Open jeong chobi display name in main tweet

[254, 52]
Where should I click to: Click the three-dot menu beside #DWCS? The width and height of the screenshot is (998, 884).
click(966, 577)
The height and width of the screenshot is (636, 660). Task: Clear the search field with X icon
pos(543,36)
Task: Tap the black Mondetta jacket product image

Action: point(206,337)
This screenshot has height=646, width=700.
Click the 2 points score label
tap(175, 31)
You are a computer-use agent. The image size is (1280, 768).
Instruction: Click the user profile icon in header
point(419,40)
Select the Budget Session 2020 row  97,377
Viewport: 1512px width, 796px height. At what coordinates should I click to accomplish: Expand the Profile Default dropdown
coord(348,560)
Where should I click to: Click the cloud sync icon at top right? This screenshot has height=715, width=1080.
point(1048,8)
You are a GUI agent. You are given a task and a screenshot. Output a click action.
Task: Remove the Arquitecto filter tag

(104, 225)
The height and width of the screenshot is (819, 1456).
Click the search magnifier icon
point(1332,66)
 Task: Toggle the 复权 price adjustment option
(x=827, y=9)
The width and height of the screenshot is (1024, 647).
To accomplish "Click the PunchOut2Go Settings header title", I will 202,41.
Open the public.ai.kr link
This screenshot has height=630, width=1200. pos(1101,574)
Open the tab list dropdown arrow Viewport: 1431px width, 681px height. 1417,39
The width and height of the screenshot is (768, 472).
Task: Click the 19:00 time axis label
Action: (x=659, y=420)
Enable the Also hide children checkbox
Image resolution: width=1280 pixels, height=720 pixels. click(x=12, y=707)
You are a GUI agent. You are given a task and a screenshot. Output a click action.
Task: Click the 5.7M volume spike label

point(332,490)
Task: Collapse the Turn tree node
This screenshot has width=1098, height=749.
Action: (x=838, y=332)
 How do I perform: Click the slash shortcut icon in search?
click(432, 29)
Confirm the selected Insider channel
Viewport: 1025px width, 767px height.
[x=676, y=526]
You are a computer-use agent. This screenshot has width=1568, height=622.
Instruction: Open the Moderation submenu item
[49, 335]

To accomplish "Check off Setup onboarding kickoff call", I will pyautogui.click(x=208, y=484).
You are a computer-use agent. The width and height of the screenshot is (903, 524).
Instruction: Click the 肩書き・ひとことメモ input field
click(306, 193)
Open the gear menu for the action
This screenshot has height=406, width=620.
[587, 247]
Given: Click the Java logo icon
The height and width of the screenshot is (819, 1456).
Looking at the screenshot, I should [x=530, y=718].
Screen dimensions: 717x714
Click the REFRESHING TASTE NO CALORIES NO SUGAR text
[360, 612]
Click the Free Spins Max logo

· · · · · · ·

= Problem to work on =
Take the entries above and repeat them. Alter nothing.

= Answer box =
Open jeong chobi display name in main tweet

[254, 52]
Where should I click to: Click the three-dot menu beside #DWCS? The width and height of the screenshot is (998, 884).
click(966, 577)
The height and width of the screenshot is (636, 660). Task: Clear the search field with X icon
pos(543,36)
Task: Tap the black Mondetta jacket product image

Action: point(206,337)
This screenshot has height=646, width=700.
Click the 2 points score label
tap(175, 31)
You are a computer-use agent. The image size is (1280, 768).
Instruction: Click the user profile icon in header
point(419,40)
Select the Budget Session 2020 row  97,377
Viewport: 1512px width, 796px height. At what coordinates should I click to accomplish: Expand the Profile Default dropdown
coord(348,560)
Where should I click to: Click the cloud sync icon at top right? This screenshot has height=715, width=1080.
point(1048,8)
You are a GUI agent. You are given a task and a screenshot. Output a click action.
Task: Remove the Arquitecto filter tag

(104, 225)
The height and width of the screenshot is (819, 1456).
Click the search magnifier icon
point(1332,66)
 Task: Toggle the 复权 price adjustment option
(x=827, y=9)
The width and height of the screenshot is (1024, 647).
To accomplish "Click the PunchOut2Go Settings header title", I will 202,41.
Open the public.ai.kr link
This screenshot has height=630, width=1200. pos(1101,574)
Open the tab list dropdown arrow Viewport: 1431px width, 681px height. 1417,39
The width and height of the screenshot is (768, 472).
Task: Click the 19:00 time axis label
Action: (x=659, y=420)
Enable the Also hide children checkbox
Image resolution: width=1280 pixels, height=720 pixels. click(x=12, y=707)
You are a GUI agent. You are given a task and a screenshot. Output a click action.
Task: Click the 5.7M volume spike label

point(332,490)
Task: Collapse the Turn tree node
This screenshot has width=1098, height=749.
Action: (x=838, y=332)
 How do I perform: Click the slash shortcut icon in search?
click(432, 29)
Confirm the selected Insider channel
Viewport: 1025px width, 767px height.
[x=676, y=526]
You are a computer-use agent. This screenshot has width=1568, height=622.
Instruction: Open the Moderation submenu item
[49, 335]

To accomplish "Check off Setup onboarding kickoff call", I will pyautogui.click(x=208, y=484).
You are a computer-use agent. The width and height of the screenshot is (903, 524).
Instruction: Click the 肩書き・ひとことメモ input field
click(306, 193)
Open the gear menu for the action
This screenshot has height=406, width=620.
[587, 247]
Given: Click the Java logo icon
The height and width of the screenshot is (819, 1456).
Looking at the screenshot, I should [x=530, y=718].
Screen dimensions: 717x714
Click the REFRESHING TASTE NO CALORIES NO SUGAR text
[360, 612]
Click the Free Spins Max logo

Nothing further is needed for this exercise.